Summarize Audio
Last updated
Last updated
Takomo offers a simple and efficient way to summarize audio. This guide will walk you through the process of creating an audio summarization pipeline using Takomo.
First, navigate to the template section inside Takomo. While there is an existing audio summarization pipeline available for immediate use, this guide will show you how to create a new one from scratch. Click on 'New Projects' to start a blank pipeline.
The pipeline has three main sections:
Input: This is where you define all the fields that your API will accept.
Output: This is where you specify what your API will return.
Middle blank space: This is where you build your pipeline.
You will need to add an audio input to your pipeline. You can leave the name as default for now. At the end of the pipeline, you will get some text as output, so add a text node at the end.
To build the pipeline, you will need to add two nodes:
Whisper Node: Found in the audio and speech section, the Whisper node comes in two variants - regular and advanced.
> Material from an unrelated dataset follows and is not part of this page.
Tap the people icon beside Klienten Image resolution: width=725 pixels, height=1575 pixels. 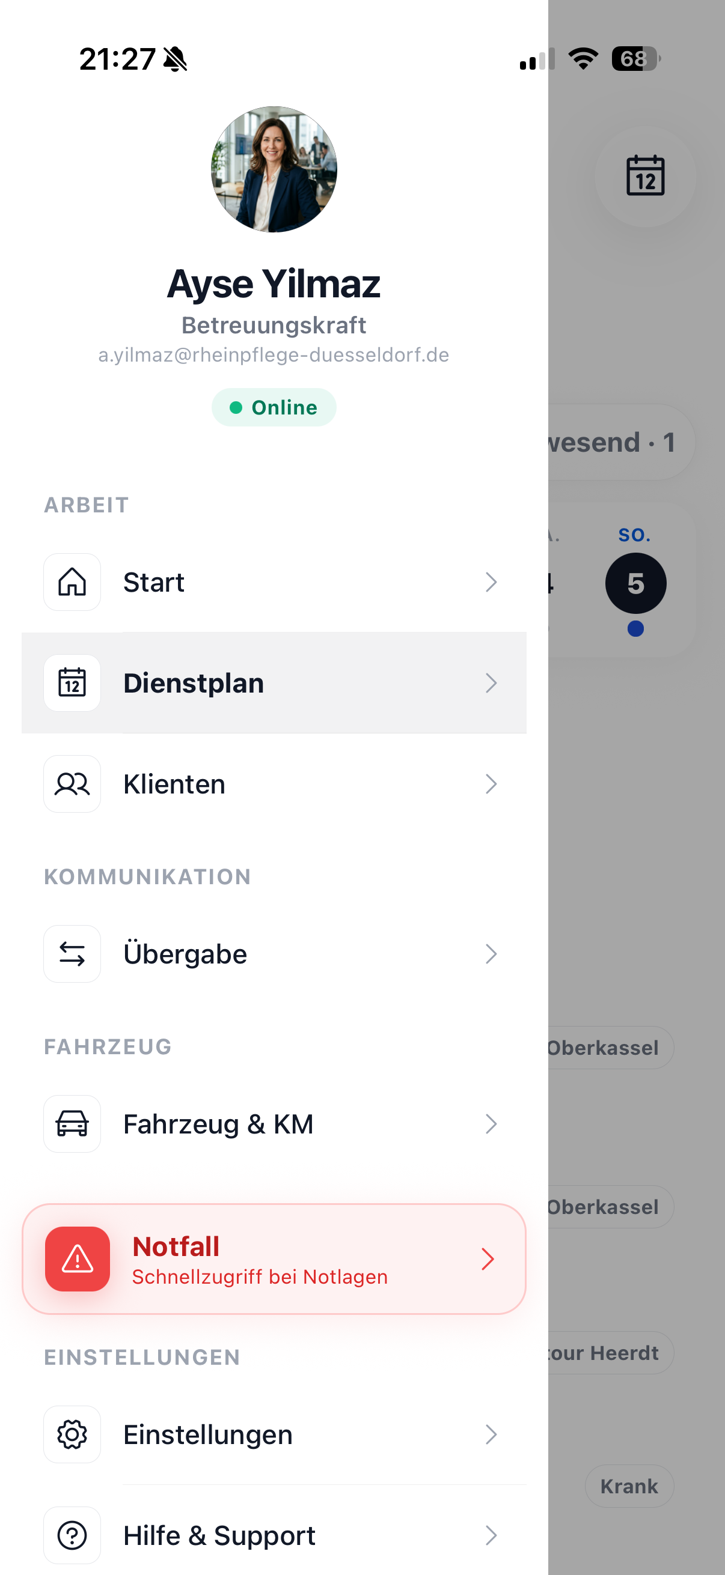72,783
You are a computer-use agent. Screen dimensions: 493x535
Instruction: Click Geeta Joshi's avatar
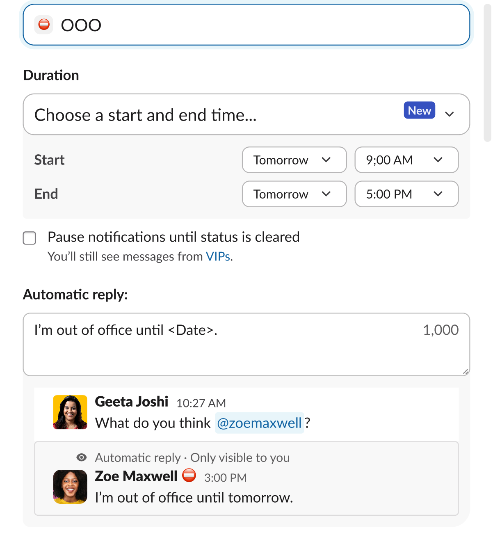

The advanced node offers more options but takes longer to run. For a simple operation, the regular Whisper node is sufficient.
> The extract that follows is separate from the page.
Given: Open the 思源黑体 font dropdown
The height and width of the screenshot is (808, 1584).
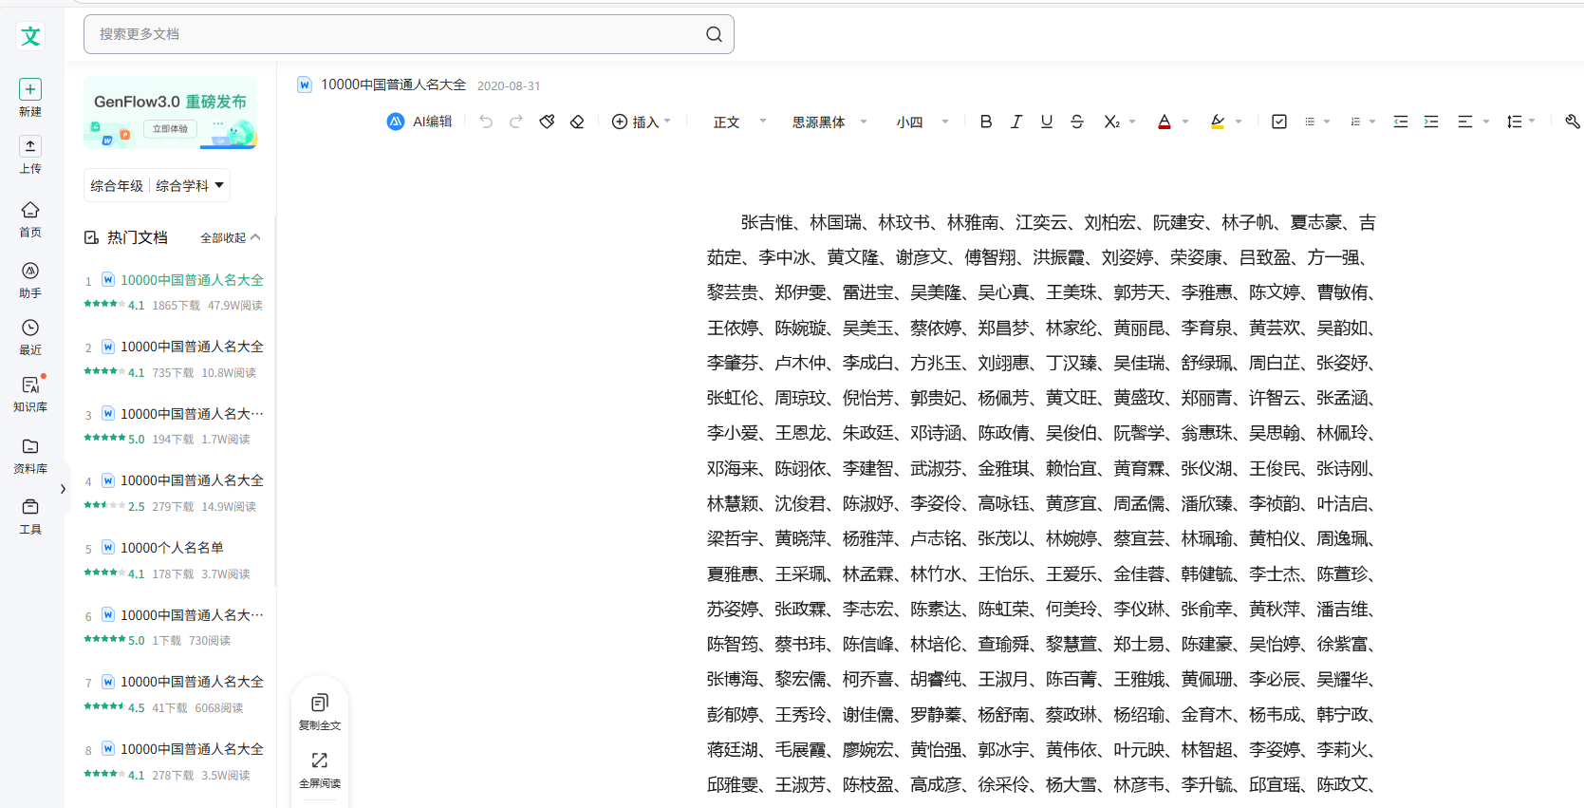Looking at the screenshot, I should coord(829,122).
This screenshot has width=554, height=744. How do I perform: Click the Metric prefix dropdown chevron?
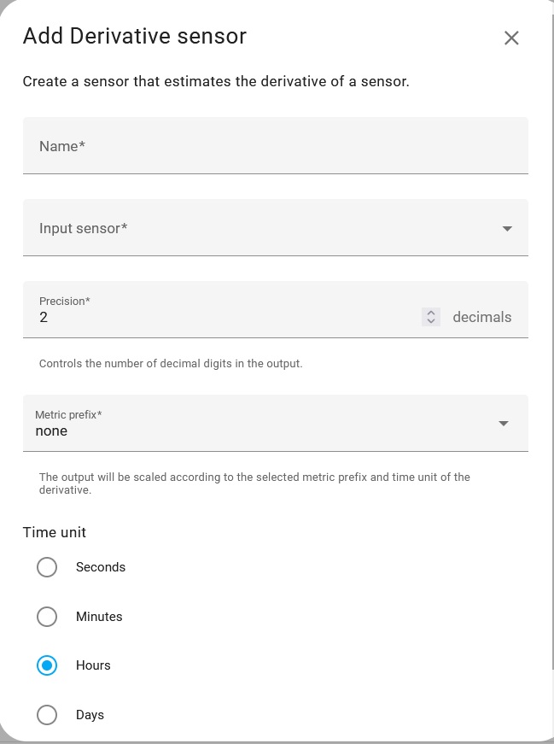504,423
GPT Node: Under language processing, you will find GPT-3.5 and GPT-4. GPT-3.5 is faster and suitable for simple and straightforward tasks.
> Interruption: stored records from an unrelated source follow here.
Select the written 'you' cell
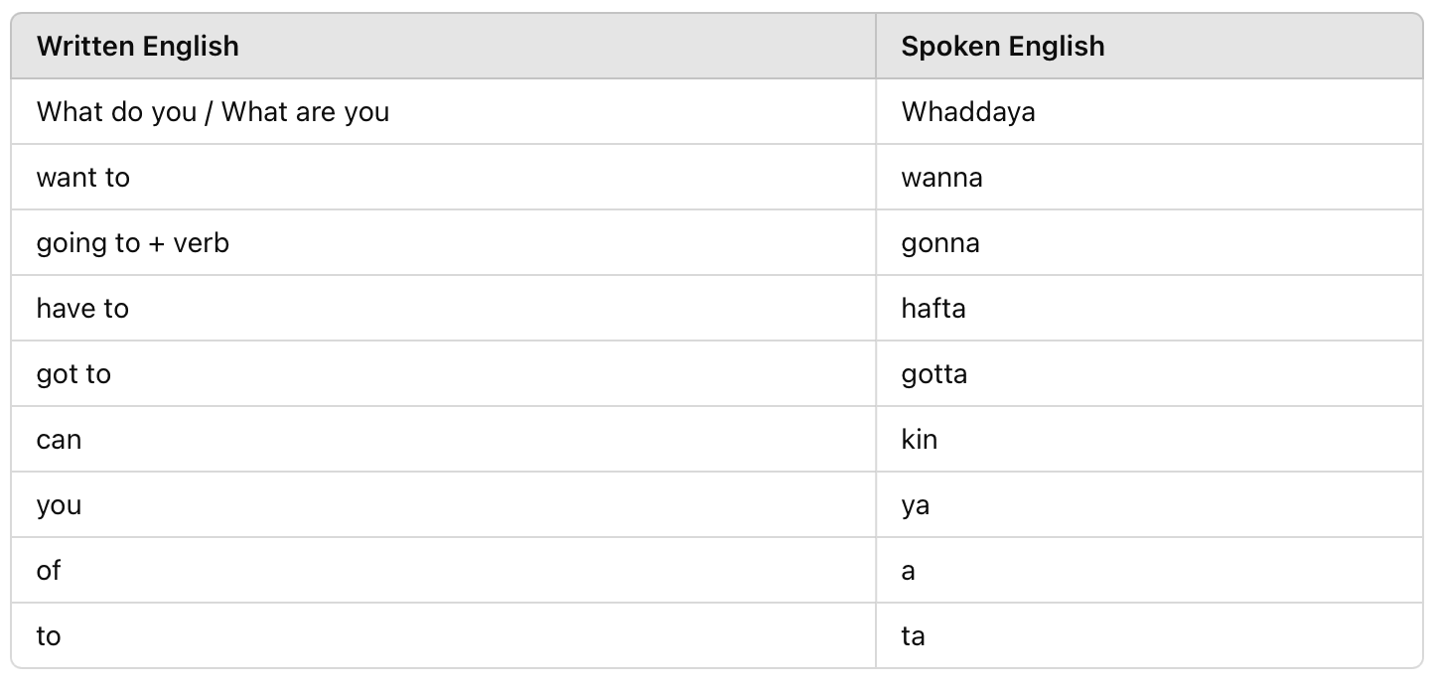 [444, 504]
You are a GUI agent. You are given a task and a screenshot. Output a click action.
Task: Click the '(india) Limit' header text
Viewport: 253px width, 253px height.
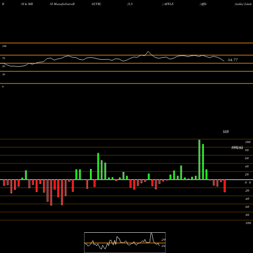(243, 4)
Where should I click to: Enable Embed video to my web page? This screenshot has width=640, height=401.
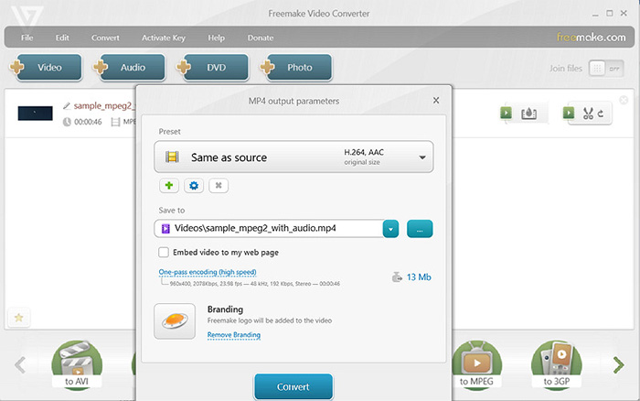tap(164, 252)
Connect the audio node to the audio input for the Whisper node. If you're using English, there's no need for translation. Then, take the full text from the Whisper node and send it into the GPT-3.5 node. The output of the GPT-3.5 node will go into your output section.
You will need a prompt that instructs GPT to summarize the audio. You can copy and paste the prompt from the ready-made pipeline. The prompt should instruct GPT to act as a text summarizer and come up with the main points of the provided text.
You can use this prompt as an example, or copy it directly:
“Act as a text summarizer and come up with the 5 points of the provided text”
Browse and add the audio file you want to summarize.
Once everything is set up, hit the 'Run Pipeline' button. The pipeline will process the audio and provide a summarized text as output.